## DATA TO PROCESS

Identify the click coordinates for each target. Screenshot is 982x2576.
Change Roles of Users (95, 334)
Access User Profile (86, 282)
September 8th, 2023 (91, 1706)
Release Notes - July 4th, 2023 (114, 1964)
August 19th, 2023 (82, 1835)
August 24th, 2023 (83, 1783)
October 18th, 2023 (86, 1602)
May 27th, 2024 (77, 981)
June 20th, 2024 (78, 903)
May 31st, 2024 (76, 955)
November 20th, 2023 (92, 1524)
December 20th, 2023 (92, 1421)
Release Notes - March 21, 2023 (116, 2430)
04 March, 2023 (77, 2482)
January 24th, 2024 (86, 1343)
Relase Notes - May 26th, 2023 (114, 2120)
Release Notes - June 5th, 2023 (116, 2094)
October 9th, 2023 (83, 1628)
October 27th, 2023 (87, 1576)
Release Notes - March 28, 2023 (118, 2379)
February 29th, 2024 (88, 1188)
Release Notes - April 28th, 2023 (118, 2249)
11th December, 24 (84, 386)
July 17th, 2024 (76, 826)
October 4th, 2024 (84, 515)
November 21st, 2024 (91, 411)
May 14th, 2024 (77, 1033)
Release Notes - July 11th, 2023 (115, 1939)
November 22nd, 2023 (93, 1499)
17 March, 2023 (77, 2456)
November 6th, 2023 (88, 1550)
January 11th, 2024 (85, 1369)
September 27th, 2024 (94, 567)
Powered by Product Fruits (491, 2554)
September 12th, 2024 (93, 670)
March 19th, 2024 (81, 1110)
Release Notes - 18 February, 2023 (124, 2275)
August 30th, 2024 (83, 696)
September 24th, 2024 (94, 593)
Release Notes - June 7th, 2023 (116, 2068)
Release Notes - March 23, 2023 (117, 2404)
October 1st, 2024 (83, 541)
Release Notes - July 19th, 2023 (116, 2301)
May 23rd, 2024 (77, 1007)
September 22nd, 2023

## TASK INSTRUCTIONS
Nothing in the records above may be left out when you repeat them exactly.

## EXPECTED ANSWER
Identify the click coordinates for each target. Screenshot is 982x2576.
Change Roles of Users (95, 334)
Access User Profile (86, 282)
September 8th, 2023 (91, 1706)
Release Notes - July 4th, 2023 (114, 1964)
August 19th, 2023 (82, 1835)
August 24th, 2023 (83, 1783)
October 18th, 2023 (86, 1602)
May 27th, 2024 (77, 981)
June 20th, 2024 (78, 903)
May 31st, 2024 (76, 955)
November 20th, 2023 (92, 1524)
December 20th, 2023 (92, 1421)
Release Notes - March 21, 2023 (116, 2430)
04 March, 2023 (77, 2482)
January 24th, 2024 (86, 1343)
Relase Notes - May 26th, 2023 (114, 2120)
Release Notes - June 5th, 2023 (116, 2094)
October 9th, 2023 (83, 1628)
October 27th, 2023 (87, 1576)
Release Notes - March 28, 2023 (118, 2379)
February 29th, 2024 (88, 1188)
Release Notes - April 28th, 2023 (118, 2249)
11th December, 24 (84, 386)
July 17th, 2024 (76, 826)
October 4th, 2024 (84, 515)
November 21st, 2024 (91, 411)
May 14th, 2024 (77, 1033)
Release Notes - July 11th, 2023 (115, 1939)
November 22nd, 2023 (93, 1499)
17 March, 2023 (77, 2456)
November 6th, 2023 (88, 1550)
January 11th, 2024 (85, 1369)
September 27th, 2024 (94, 567)
Powered by Product Fruits (491, 2554)
September 12th, 2024 (93, 670)
March 19th, 2024 (81, 1110)
Release Notes - 18 February, 2023 (124, 2275)
August 30th, 2024 (83, 696)
September 24th, 2024 (94, 593)
Release Notes - June 7th, 2023 (116, 2068)
Release Notes - March 23, 2023 (117, 2404)
October 1st, 2024 (83, 541)
Release Notes - July 19th, 2023 (116, 2301)
May 23rd, 2024 (77, 1007)
September 22nd, 2023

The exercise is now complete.